Aim –
Convert the lines of the material below into a JSON list of strings, one string per line and no blank lines. Cover only the lines between the one holding "You are a computer-use" and the one holding "(x=528, y=173)", inclusive, and omit the pictures.

Entries for locating text and on-screen items:
§
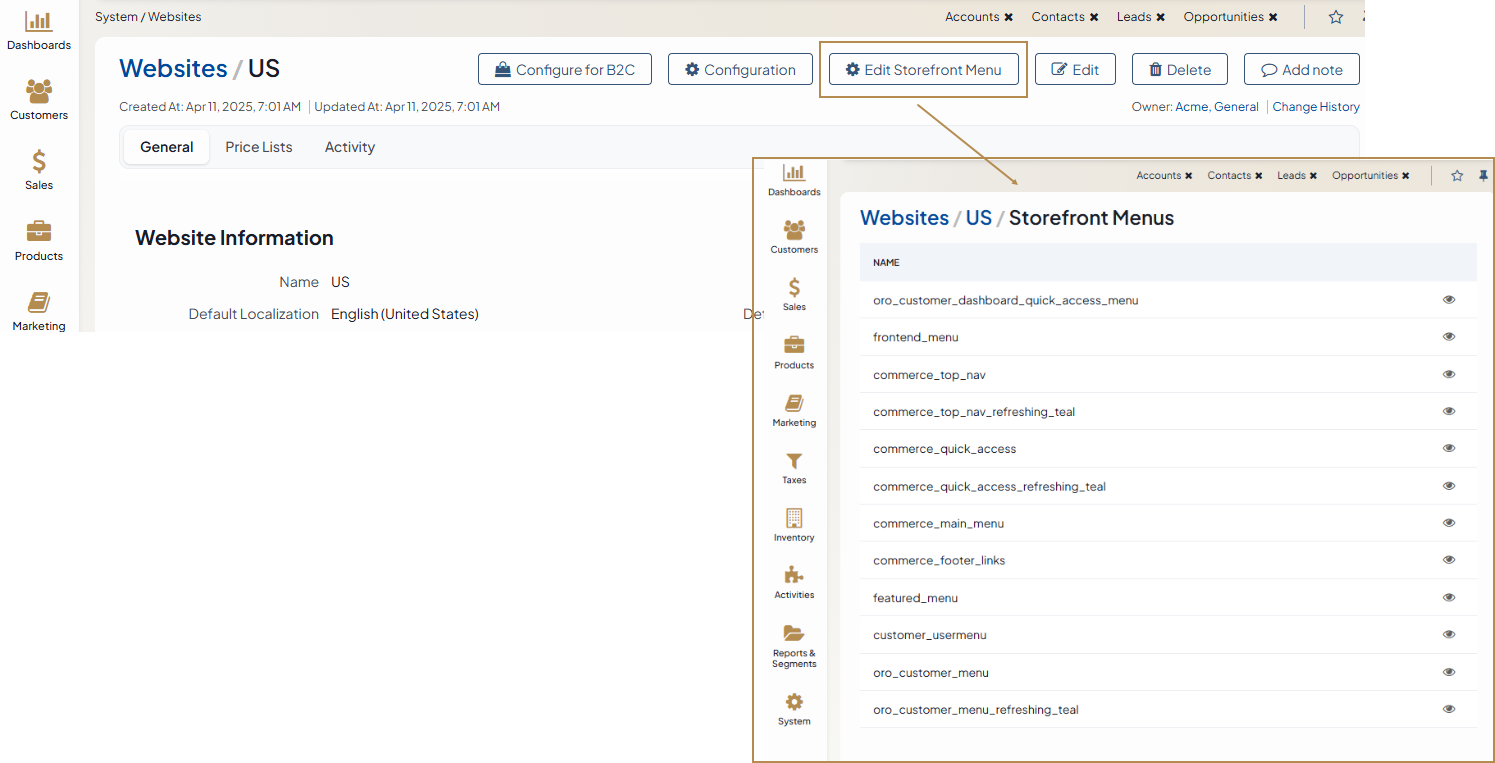Open the Customers sidebar menu
The width and height of the screenshot is (1495, 763).
39,100
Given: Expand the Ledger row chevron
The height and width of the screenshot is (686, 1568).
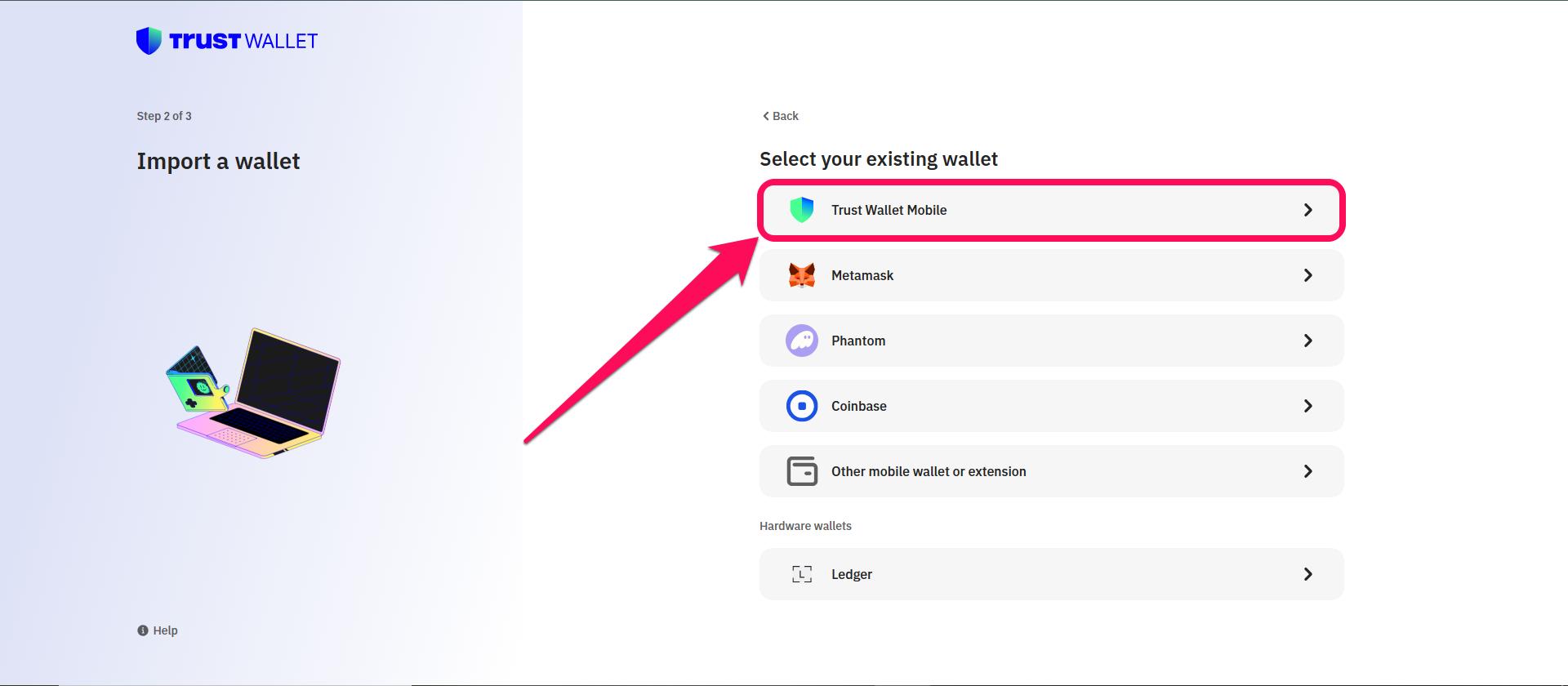Looking at the screenshot, I should pyautogui.click(x=1308, y=574).
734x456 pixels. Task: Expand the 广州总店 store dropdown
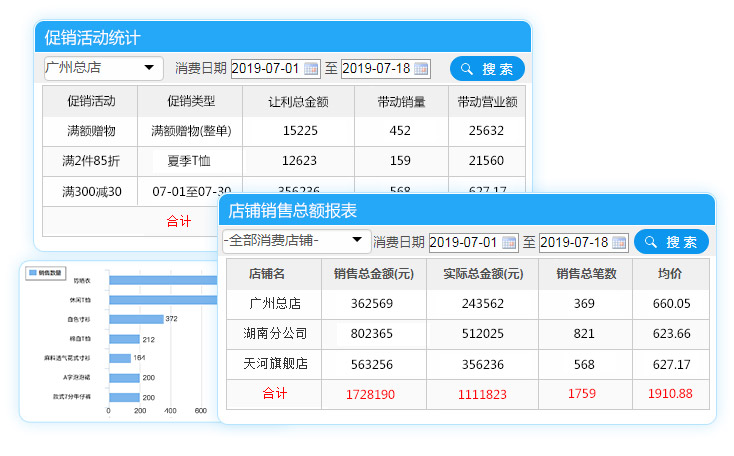tap(150, 69)
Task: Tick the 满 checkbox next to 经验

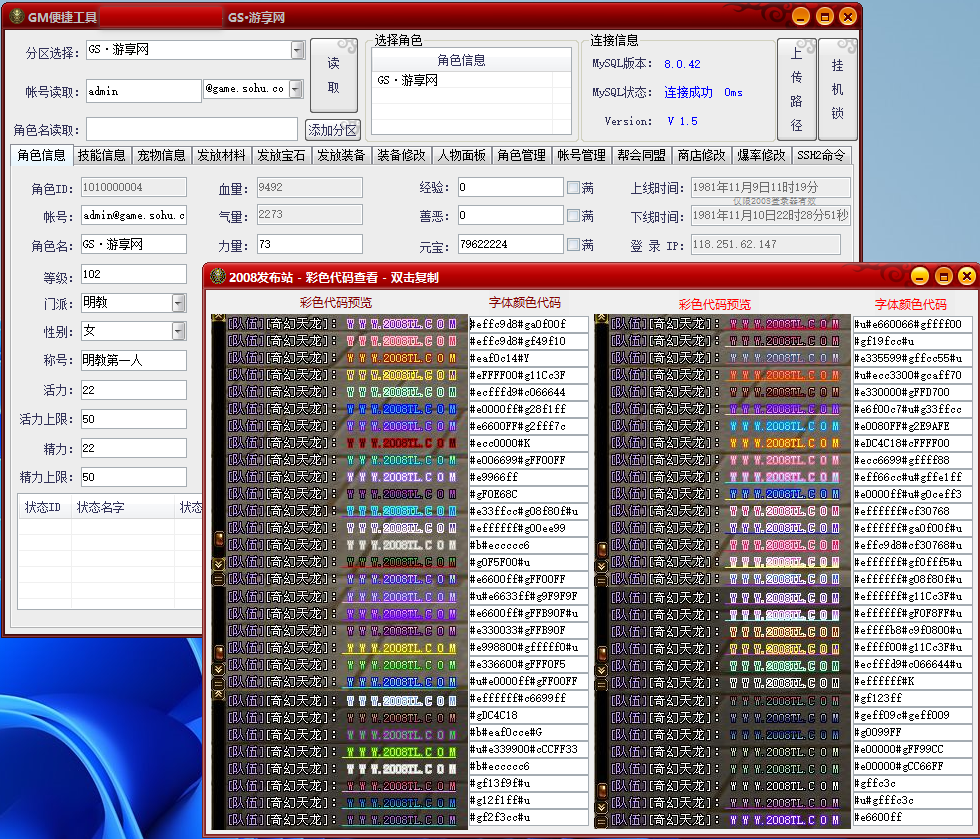Action: [573, 187]
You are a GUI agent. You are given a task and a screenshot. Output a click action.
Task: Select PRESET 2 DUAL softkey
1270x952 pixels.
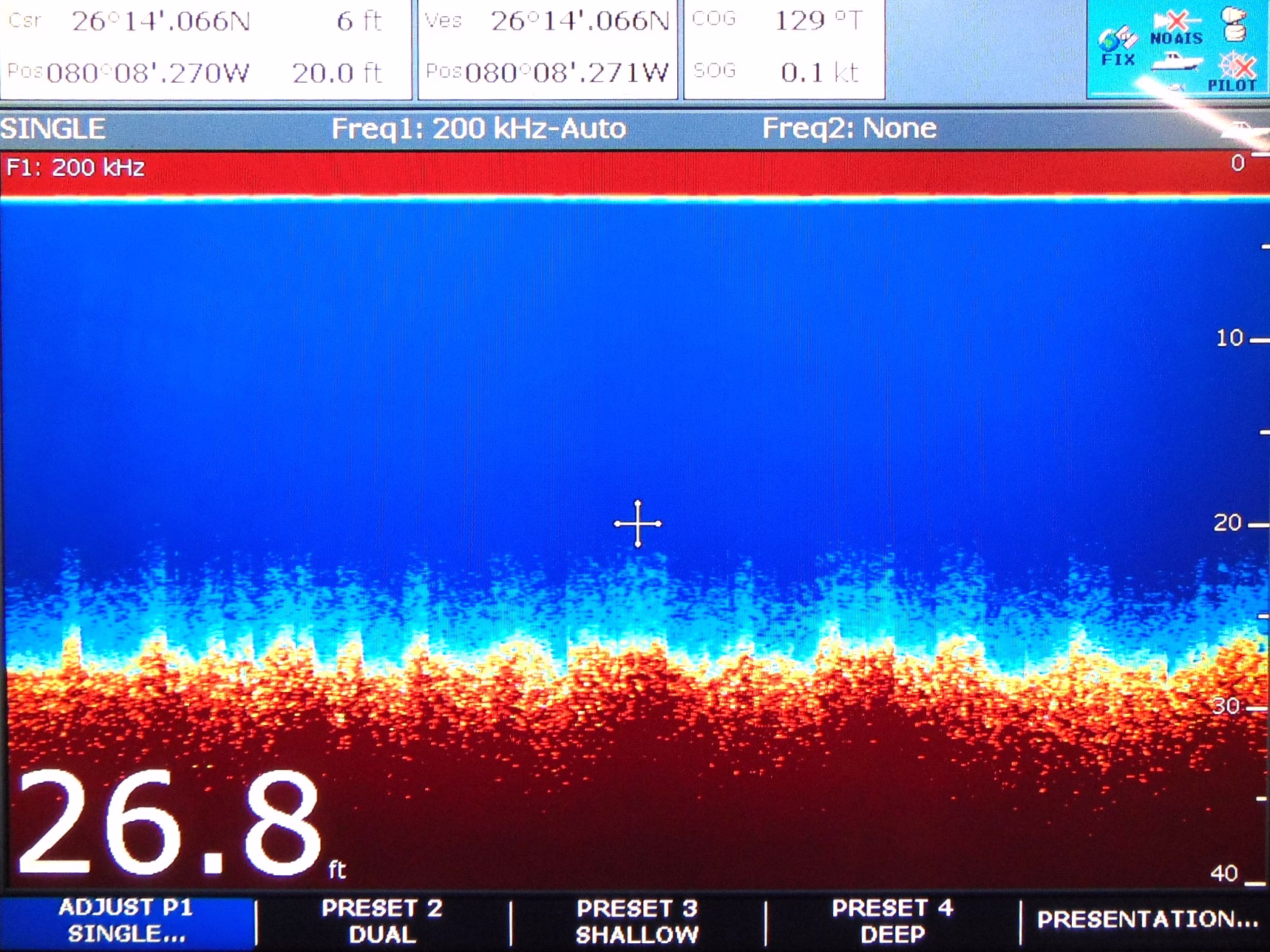(x=381, y=921)
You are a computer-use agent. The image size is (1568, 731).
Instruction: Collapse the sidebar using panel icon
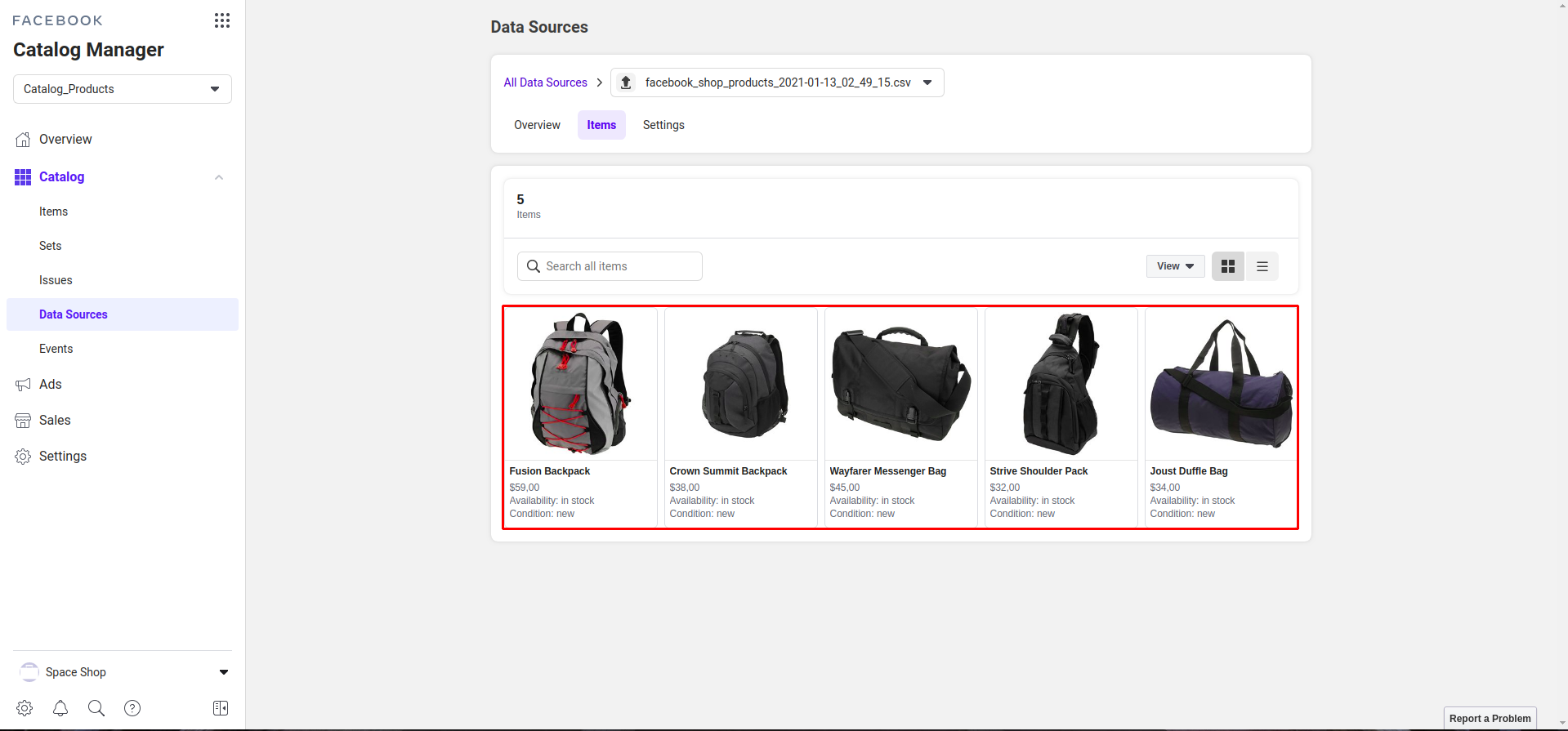(x=221, y=708)
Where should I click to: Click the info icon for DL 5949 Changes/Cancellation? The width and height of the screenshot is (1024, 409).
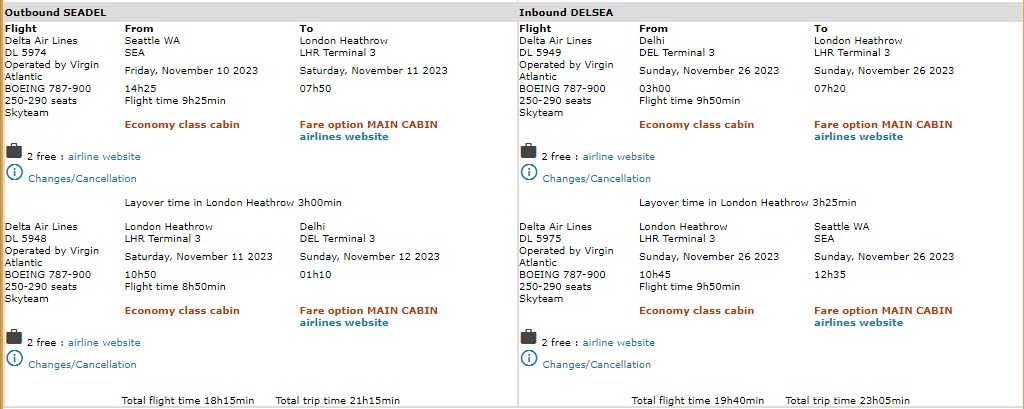(x=528, y=173)
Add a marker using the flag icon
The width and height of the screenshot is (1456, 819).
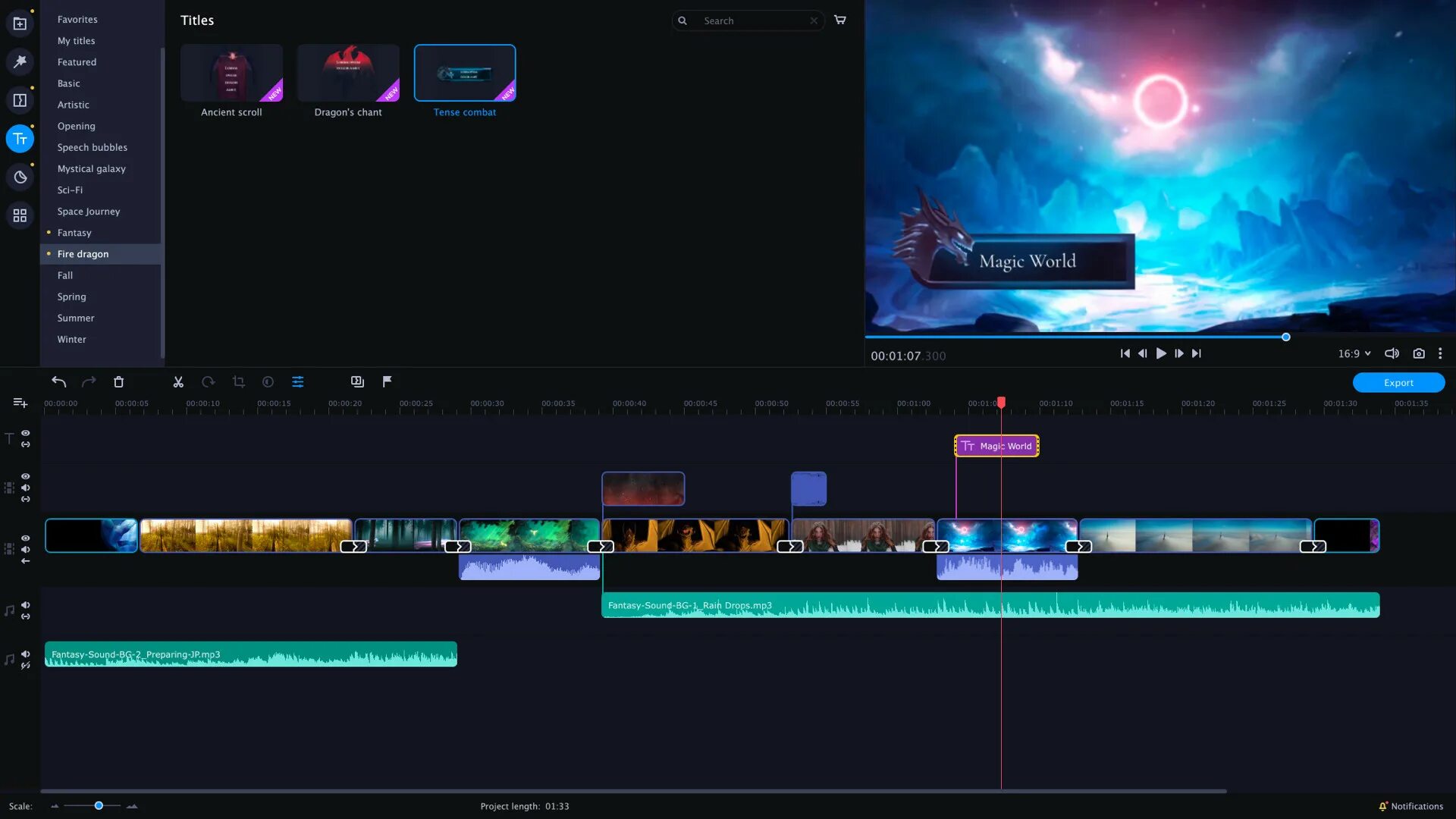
§
Expected output –
[
  "You are a computer-use agent. The image size is (1568, 731).",
  "Instruction: Collapse the sidebar using panel icon",
  "(x=221, y=708)",
  "Where should I click to: Click the info icon for DL 5949 Changes/Cancellation? The width and height of the screenshot is (1024, 409).",
  "(x=528, y=173)"
]